Nyarlathoptep, yeah, I get it now. You creepy. “And where Nyarlathoptep went, rest vanished; for the small hours were rent with the screams of nightmare. Never before had the screams of nightmare been such a public problem; now the wise men almost wished they could forbid sleep in the small hours, that the shrieks of cities might less horribly disturb the pale, pitying moon as it glimmered on green waters gliding under bridges, and old steeples crumbling against a sickly sky.”

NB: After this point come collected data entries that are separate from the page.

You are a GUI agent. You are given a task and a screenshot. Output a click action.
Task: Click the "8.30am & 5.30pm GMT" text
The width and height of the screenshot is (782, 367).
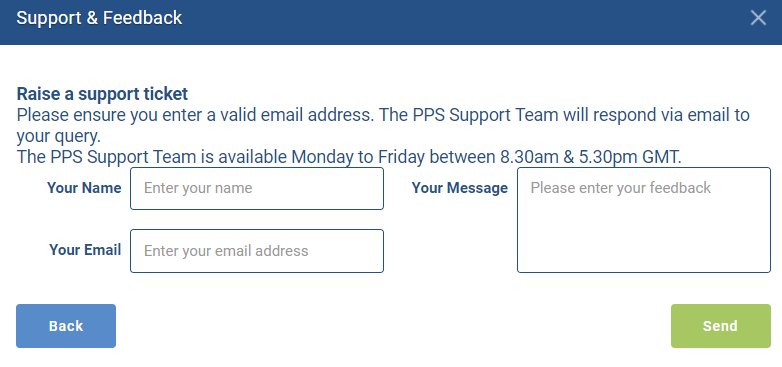coord(590,158)
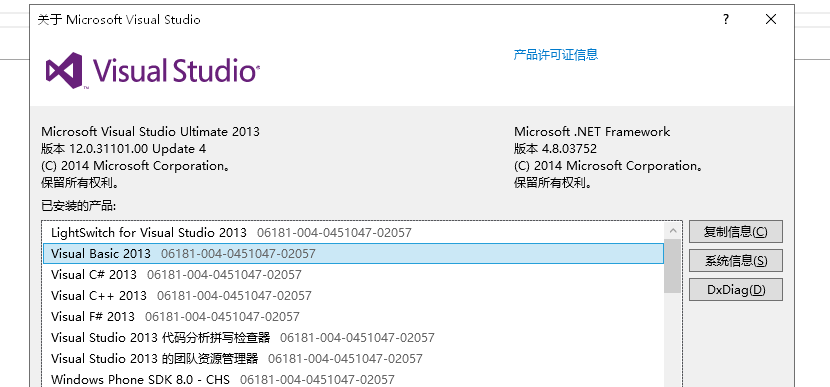Click the DxDiag(D) button
This screenshot has height=387, width=830.
[x=735, y=290]

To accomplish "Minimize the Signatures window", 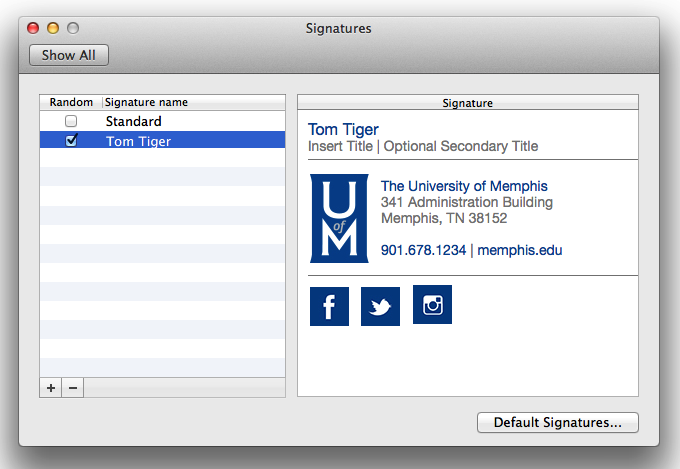I will (53, 29).
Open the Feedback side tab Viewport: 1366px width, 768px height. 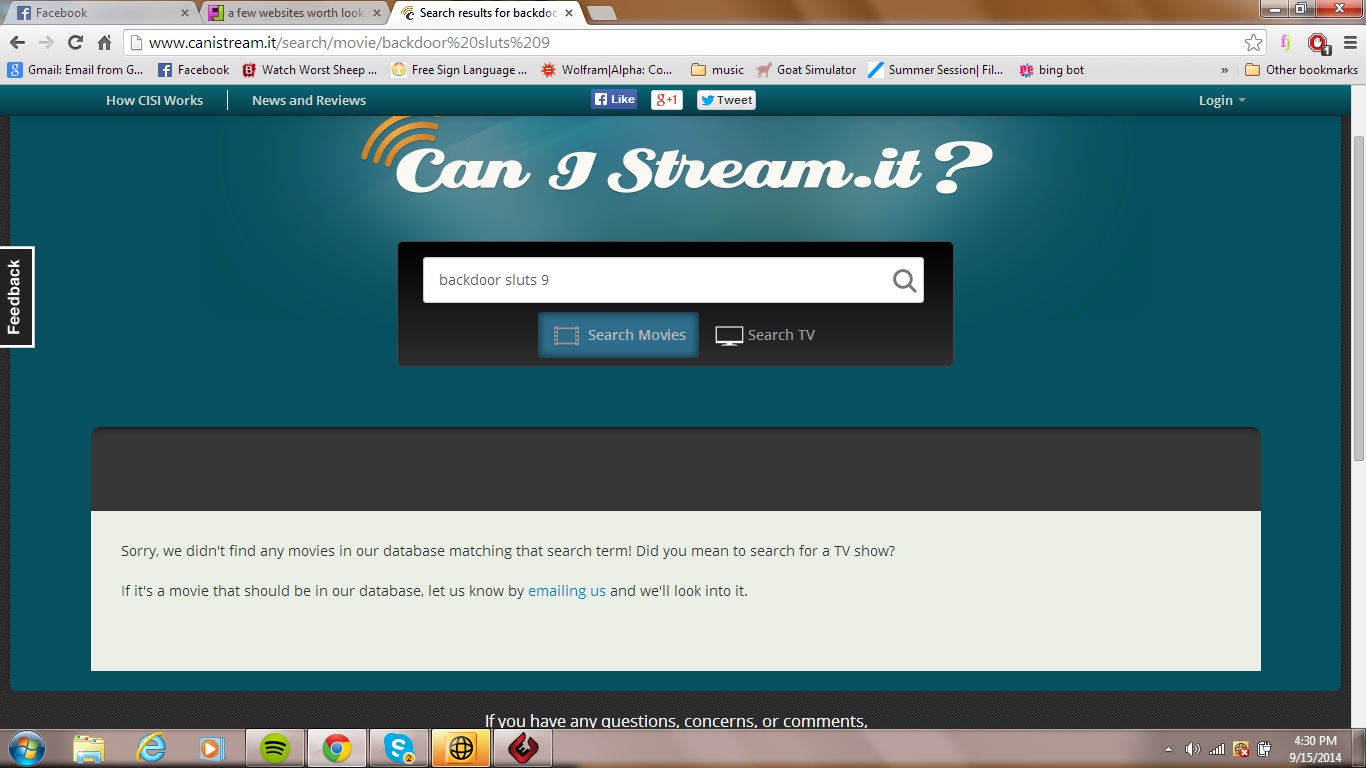(x=16, y=297)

And big daddy Cthulhu? “These Great Old Ones, Castro continued, were not composed altogether of flesh and blood. They had shape—for did not this star-fashioned image prove it?—but that shape was not made of matter. When the stars were right, They could plunge from world to world through the sky; but when the stars were wrong, they could not live. But although They no longer lived, They would never really die. They all lay in stone houses in Their great city of R’lyeh, preserved by the spells of might Cthulhu for a glorious resurrection when the stars and the earth might once more be ready for Them.”

Lovecraft reads like a dream, introducing you to new worlds and monsters and visions that you didn’t know could exist in your consciousness. And it’s thrilling and downright scary as all get out.

I’ve been watching Dexter on Netflix, which for all intents and purposes, should be horrifying to me; however, it has yet to keep me up at night. The Picture in the House—a nine-page short story by Lovecraft—took me all of 15 minutes to read and then I lay awake staring at the ceiling for at least an hour before I could calm my brain down. That is some talent for terror.

Lovecraft, I love you. I know we just met, but I’m pretty sure we’re soul mates. Thank you for being weird and wonderful.